Do you believe in Peak Oil?

Total votes: 19
3(16%)
3(16%)
2(11%)
5(26%)
6(32%)

Peak Oil seems to be an overlooked thing when discussing transit in St. Louis.



http://en.wikipedia.org/wiki/Peak_oil



There's a lot of talk about trolleys, MetroLink vs. Buses, redevelopement efforts related to transit; but a quick search shows little written on Peak Oil on these forums.



IF TRUE, and IF IMMINENT (latter being the real point of debate) we will very likely see car based transportation become impossible.



US Geological Survey (USGS) says the peak will come around 2030 and 3 trillion barrels or so will be recoverable.



Some Peak Oil believers (CJ Campbell in "The Coming Oil Crisis" or Ken Deffeyes in "Beyond Oil") say that Earth's total oil production will be less than total US consumption (today) by 2050 and that the Peak will happen within the first decade of the 21st century, total oil recoverable about 2 trillion barrels.

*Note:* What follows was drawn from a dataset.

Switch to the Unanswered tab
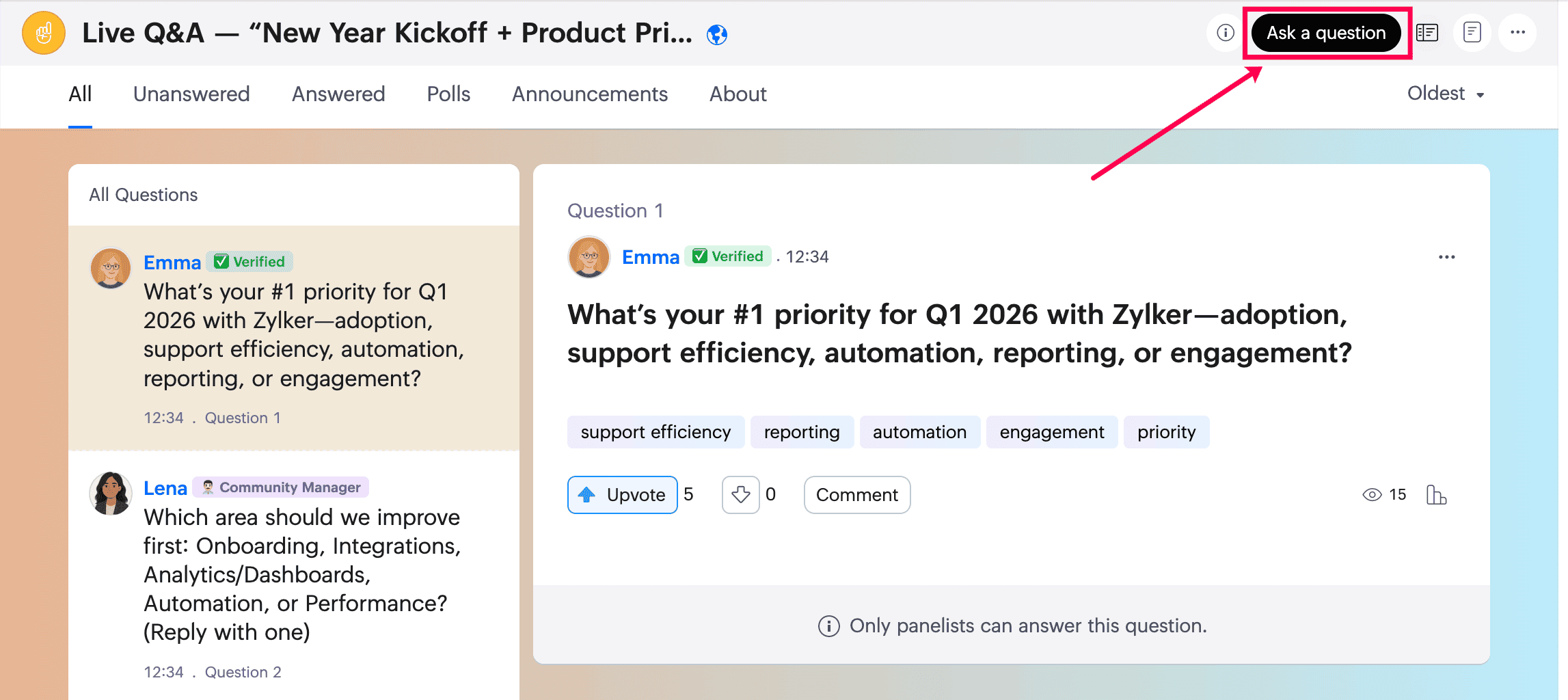 191,94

It seems that Metro is too bound up right now in how it's going to pay for tommorow's operations (and rightly so) that they MAY be missing the really big, civilization changing reality that is Peak Oil.

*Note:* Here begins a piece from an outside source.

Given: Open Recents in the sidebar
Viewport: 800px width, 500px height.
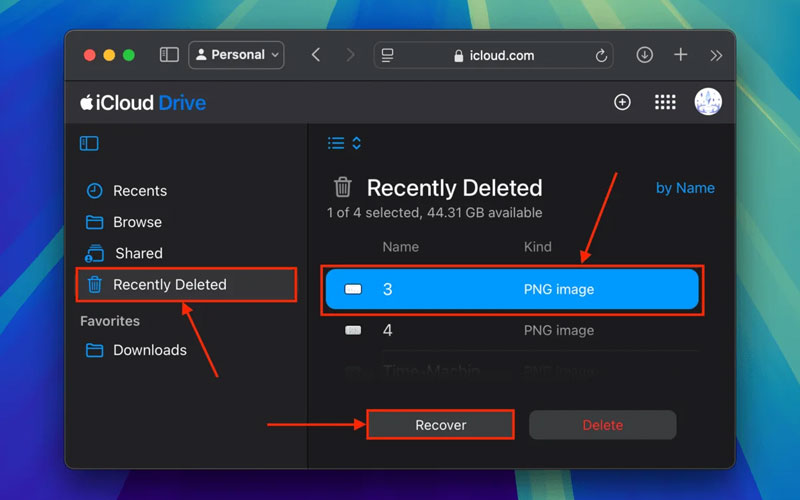Looking at the screenshot, I should point(139,191).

So - any signs that anyone in Missouri, or St. Louis, or within Metro is planning big for when the inevitable energy crisis hits?



NOTE: Oil prices have been coming down recently and the nervousness over the issue has subsided. But Peak Oil is not about oil "price" but about oil supply aviable for use. It is a long term reality that we will have to deal with on long term scales; considering that we live in a completely autodependent culture we will have quite a bit of change to endure.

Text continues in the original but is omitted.